▸ Work instructions
For the material that follows, return exactly the lines from the one with "Task: Click the medkit" through the one with "Image resolution: width=1863", both ends included.

▸ Source material
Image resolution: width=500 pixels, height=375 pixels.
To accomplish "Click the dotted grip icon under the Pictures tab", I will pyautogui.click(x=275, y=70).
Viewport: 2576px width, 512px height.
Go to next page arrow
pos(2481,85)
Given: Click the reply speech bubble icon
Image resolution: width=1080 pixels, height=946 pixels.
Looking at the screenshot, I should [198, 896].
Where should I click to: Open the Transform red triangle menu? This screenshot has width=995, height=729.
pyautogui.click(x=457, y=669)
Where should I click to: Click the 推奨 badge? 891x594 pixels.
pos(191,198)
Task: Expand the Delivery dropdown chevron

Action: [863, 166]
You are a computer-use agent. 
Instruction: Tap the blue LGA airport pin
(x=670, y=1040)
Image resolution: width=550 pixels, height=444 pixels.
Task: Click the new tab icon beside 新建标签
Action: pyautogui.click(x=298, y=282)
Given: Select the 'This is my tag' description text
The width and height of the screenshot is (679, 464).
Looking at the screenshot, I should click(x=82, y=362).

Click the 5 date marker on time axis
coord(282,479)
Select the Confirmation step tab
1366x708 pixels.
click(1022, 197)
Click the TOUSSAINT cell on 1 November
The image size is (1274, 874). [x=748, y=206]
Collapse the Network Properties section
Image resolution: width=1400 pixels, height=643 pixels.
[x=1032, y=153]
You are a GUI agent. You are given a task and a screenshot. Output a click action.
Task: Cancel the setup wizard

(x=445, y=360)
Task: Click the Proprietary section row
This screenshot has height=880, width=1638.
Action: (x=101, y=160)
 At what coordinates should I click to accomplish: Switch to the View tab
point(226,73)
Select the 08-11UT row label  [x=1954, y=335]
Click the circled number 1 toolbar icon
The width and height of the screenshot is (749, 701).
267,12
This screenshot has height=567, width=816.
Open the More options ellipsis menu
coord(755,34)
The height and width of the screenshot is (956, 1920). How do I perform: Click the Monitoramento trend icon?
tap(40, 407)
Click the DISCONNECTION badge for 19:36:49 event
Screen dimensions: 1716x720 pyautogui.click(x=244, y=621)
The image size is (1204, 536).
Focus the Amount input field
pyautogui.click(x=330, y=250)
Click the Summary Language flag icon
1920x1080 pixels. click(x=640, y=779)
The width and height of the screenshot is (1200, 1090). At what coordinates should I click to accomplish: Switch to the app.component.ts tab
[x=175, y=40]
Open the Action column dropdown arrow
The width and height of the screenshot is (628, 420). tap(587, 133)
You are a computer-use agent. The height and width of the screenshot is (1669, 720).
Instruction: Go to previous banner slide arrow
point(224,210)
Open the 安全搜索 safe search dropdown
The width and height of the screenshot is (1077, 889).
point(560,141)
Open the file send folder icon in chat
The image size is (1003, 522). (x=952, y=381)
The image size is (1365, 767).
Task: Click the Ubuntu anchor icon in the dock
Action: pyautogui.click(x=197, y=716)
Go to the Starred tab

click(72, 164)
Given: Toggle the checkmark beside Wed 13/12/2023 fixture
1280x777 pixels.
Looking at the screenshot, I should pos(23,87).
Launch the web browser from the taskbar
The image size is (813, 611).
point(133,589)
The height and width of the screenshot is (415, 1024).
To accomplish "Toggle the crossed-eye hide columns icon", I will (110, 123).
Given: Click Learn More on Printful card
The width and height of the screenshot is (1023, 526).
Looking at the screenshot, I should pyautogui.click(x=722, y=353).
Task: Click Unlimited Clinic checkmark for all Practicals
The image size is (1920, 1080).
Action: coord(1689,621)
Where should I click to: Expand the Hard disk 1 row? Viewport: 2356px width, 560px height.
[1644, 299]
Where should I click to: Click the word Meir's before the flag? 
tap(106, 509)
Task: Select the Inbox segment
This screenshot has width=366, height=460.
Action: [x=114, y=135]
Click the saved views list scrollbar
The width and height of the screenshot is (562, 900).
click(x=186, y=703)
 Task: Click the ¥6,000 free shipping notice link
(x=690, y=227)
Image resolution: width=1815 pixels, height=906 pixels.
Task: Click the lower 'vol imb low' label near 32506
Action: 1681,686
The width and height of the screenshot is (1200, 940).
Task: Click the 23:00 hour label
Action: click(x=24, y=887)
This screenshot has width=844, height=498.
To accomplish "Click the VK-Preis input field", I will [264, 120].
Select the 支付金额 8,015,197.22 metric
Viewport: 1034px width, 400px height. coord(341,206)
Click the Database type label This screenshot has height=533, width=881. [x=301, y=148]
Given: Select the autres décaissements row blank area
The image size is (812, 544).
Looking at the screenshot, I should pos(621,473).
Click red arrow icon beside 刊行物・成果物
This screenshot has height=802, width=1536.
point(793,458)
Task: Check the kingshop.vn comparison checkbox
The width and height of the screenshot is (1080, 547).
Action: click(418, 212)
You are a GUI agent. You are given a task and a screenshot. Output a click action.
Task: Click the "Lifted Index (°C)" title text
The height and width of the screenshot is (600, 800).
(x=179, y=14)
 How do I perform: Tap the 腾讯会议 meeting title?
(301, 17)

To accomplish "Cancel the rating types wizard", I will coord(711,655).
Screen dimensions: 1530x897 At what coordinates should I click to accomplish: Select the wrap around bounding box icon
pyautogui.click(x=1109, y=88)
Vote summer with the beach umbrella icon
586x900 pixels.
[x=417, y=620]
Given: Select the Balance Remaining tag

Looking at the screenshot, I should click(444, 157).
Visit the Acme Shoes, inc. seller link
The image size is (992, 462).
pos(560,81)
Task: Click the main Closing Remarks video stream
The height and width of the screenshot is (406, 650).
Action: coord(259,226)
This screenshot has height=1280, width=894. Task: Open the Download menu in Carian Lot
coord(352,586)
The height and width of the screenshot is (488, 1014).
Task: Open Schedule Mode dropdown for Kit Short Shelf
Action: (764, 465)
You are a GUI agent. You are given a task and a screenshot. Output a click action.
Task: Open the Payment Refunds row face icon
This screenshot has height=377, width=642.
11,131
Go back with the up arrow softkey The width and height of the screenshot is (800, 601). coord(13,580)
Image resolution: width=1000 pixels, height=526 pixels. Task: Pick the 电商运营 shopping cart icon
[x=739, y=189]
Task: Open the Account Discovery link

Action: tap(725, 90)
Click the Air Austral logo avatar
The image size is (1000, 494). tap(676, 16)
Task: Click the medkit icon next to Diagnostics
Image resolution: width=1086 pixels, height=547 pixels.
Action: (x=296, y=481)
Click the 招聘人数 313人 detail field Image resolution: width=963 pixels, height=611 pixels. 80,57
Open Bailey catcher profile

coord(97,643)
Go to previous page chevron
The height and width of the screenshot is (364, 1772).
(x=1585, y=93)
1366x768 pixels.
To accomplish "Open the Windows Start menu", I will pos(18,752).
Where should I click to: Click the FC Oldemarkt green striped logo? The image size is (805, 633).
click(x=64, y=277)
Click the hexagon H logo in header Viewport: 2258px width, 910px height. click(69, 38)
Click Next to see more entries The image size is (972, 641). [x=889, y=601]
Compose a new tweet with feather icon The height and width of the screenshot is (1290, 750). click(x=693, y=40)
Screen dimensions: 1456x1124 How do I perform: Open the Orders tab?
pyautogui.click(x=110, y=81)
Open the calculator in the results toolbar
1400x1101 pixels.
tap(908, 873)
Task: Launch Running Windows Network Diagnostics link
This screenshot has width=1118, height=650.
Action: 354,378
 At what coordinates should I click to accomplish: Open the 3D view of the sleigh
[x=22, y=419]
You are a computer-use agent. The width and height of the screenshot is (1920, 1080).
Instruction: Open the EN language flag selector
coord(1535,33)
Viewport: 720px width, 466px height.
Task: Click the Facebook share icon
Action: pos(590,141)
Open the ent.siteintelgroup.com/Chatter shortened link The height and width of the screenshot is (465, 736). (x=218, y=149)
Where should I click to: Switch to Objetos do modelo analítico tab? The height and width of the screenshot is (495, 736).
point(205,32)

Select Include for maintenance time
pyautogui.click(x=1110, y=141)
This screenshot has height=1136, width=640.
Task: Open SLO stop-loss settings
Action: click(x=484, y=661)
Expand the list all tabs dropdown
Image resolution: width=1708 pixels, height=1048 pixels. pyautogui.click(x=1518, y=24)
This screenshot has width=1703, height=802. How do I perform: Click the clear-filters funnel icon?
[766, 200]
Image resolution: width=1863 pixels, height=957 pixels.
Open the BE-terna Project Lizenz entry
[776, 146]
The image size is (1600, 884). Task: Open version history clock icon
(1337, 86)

▸ Reply
Task: Click the medkit icon next to Diagnostics
Image resolution: width=1086 pixels, height=547 pixels.
Action: (x=296, y=481)
Click the 招聘人数 313人 detail field Image resolution: width=963 pixels, height=611 pixels. 80,57
Open Bailey catcher profile

coord(97,643)
Go to previous page chevron
The height and width of the screenshot is (364, 1772).
(x=1585, y=93)
1366x768 pixels.
To accomplish "Open the Windows Start menu", I will pos(18,752).
Where should I click to: Click the FC Oldemarkt green striped logo? The image size is (805, 633).
click(x=64, y=277)
Click the hexagon H logo in header Viewport: 2258px width, 910px height. click(69, 38)
Click Next to see more entries The image size is (972, 641). [x=889, y=601]
Compose a new tweet with feather icon The height and width of the screenshot is (1290, 750). click(x=693, y=40)
Screen dimensions: 1456x1124 How do I perform: Open the Orders tab?
pyautogui.click(x=110, y=81)
Open the calculator in the results toolbar
1400x1101 pixels.
tap(908, 873)
Task: Launch Running Windows Network Diagnostics link
This screenshot has width=1118, height=650.
Action: 354,378
 At what coordinates should I click to accomplish: Open the 3D view of the sleigh
[x=22, y=419]
You are a computer-use agent. The width and height of the screenshot is (1920, 1080).
Instruction: Open the EN language flag selector
coord(1535,33)
Viewport: 720px width, 466px height.
Task: Click the Facebook share icon
Action: pos(590,141)
Open the ent.siteintelgroup.com/Chatter shortened link The height and width of the screenshot is (465, 736). (x=218, y=149)
Where should I click to: Switch to Objetos do modelo analítico tab? The height and width of the screenshot is (495, 736).
point(205,32)

Select Include for maintenance time
pyautogui.click(x=1110, y=141)
This screenshot has height=1136, width=640.
Task: Open SLO stop-loss settings
Action: click(x=484, y=661)
Expand the list all tabs dropdown
Image resolution: width=1708 pixels, height=1048 pixels. pyautogui.click(x=1518, y=24)
This screenshot has width=1703, height=802. How do I perform: Click the clear-filters funnel icon?
[766, 200]
Image resolution: width=1863 pixels, height=957 pixels.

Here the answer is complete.